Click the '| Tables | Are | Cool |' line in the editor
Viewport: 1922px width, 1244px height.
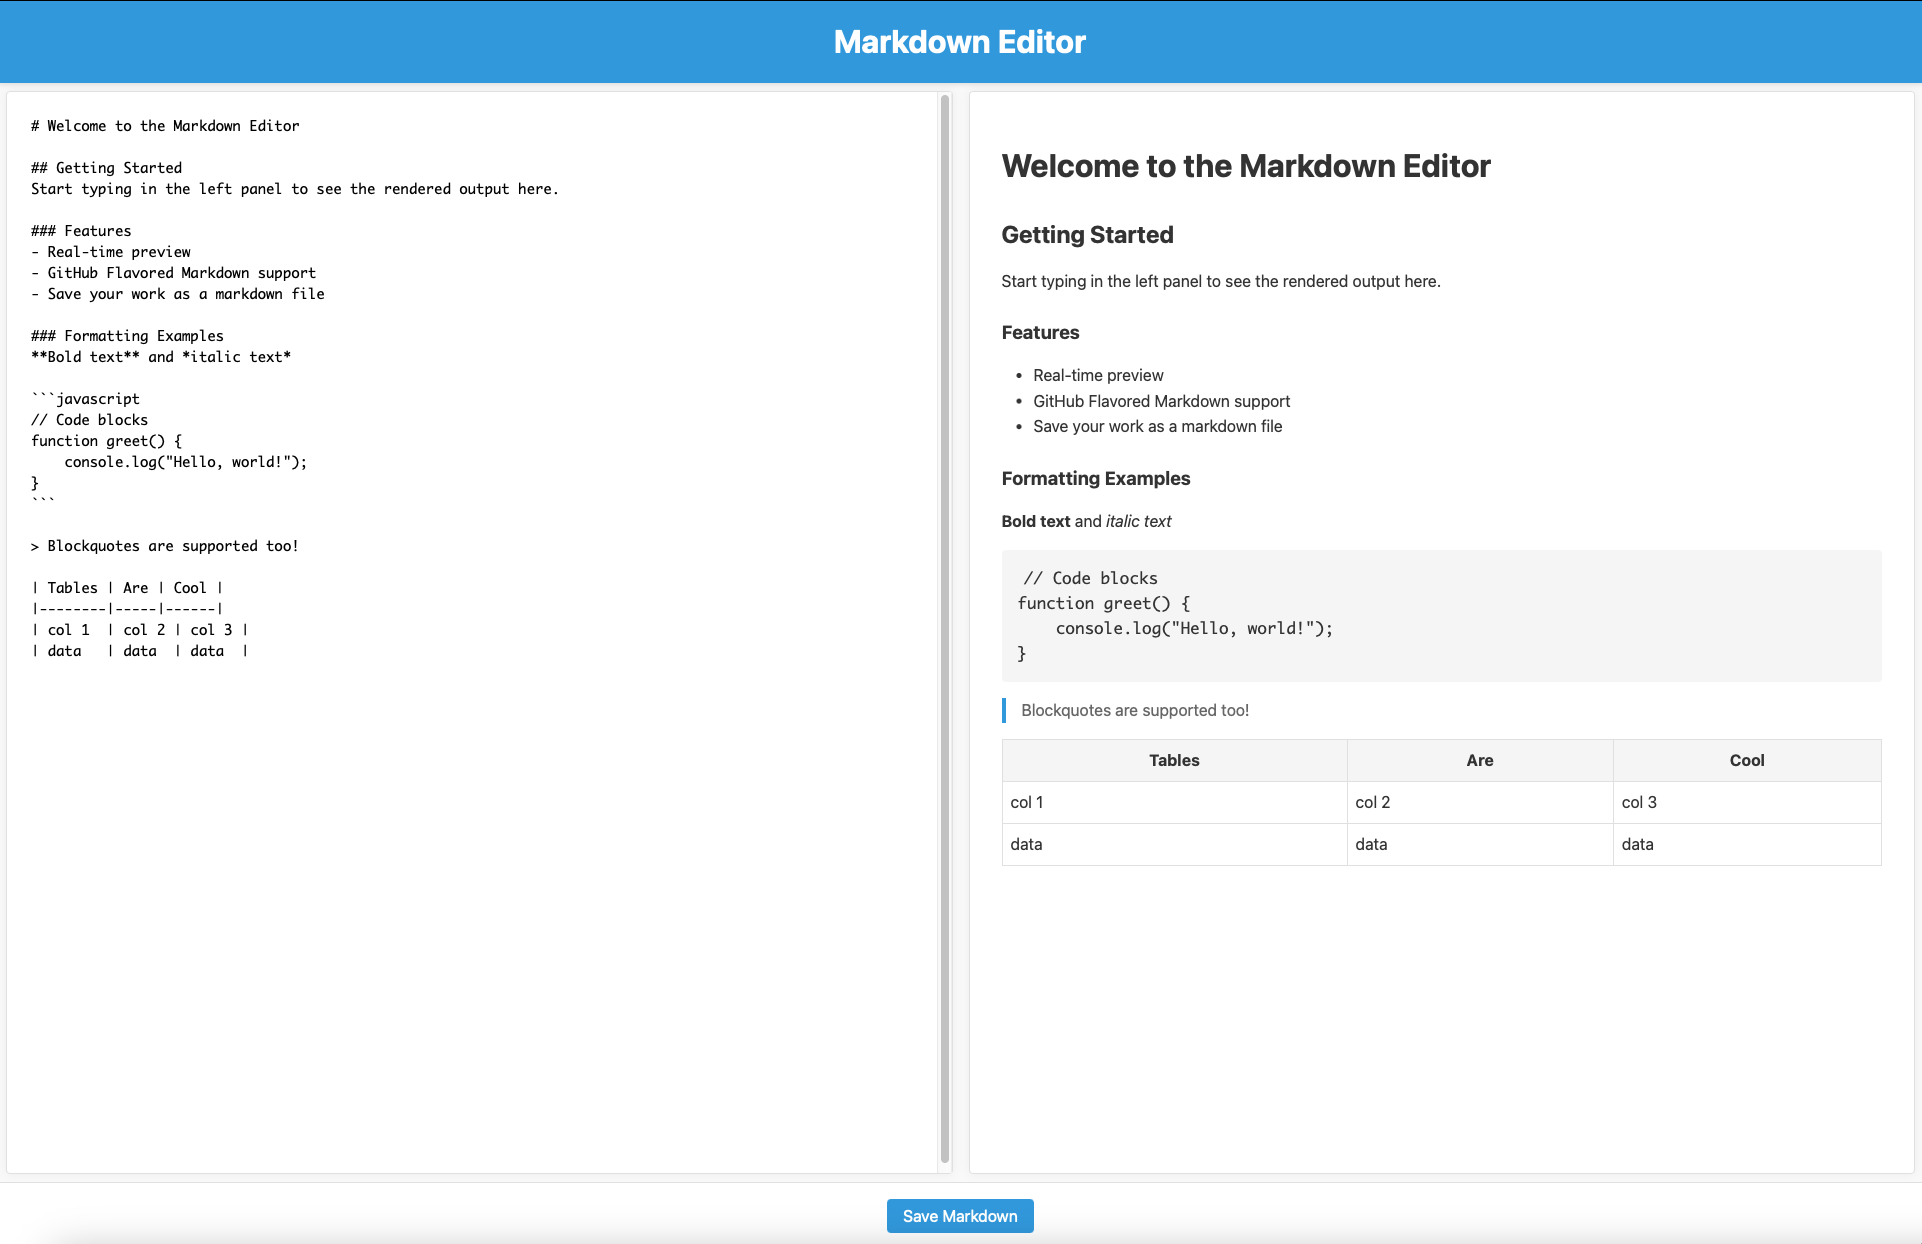coord(127,588)
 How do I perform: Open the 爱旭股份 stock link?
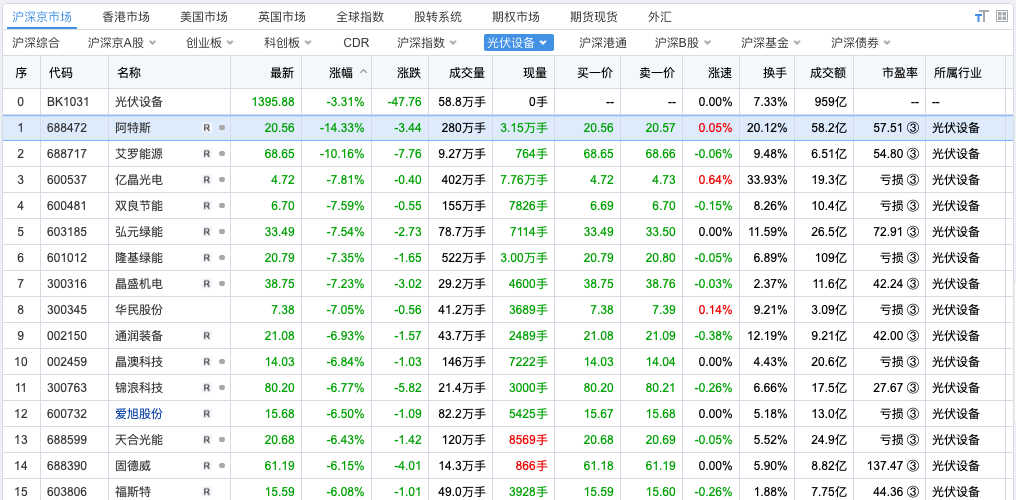tap(139, 414)
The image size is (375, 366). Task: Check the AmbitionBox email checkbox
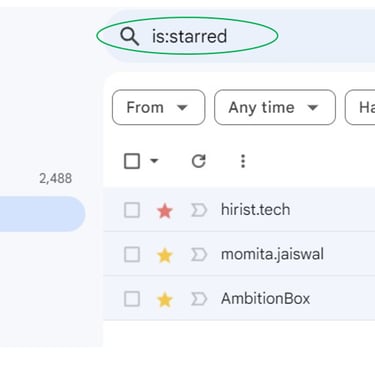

____

*Exercise prompt:* Put the lines from the one containing "How do I perform: Open the 爱旭股份 stock link?" through the last line above into a Markdown table with the columns No. and Line. Number the rows, and leave out blank lines and pictures.

*Worked answer:*
| No. | Line |
|---|---|
| 1 |  How do I perform: Open the 爱旭股份 stock link? |
| 2 | tap(139, 414) |
| 3 | The image size is (375, 366). Task: Check the AmbitionBox email checkbox |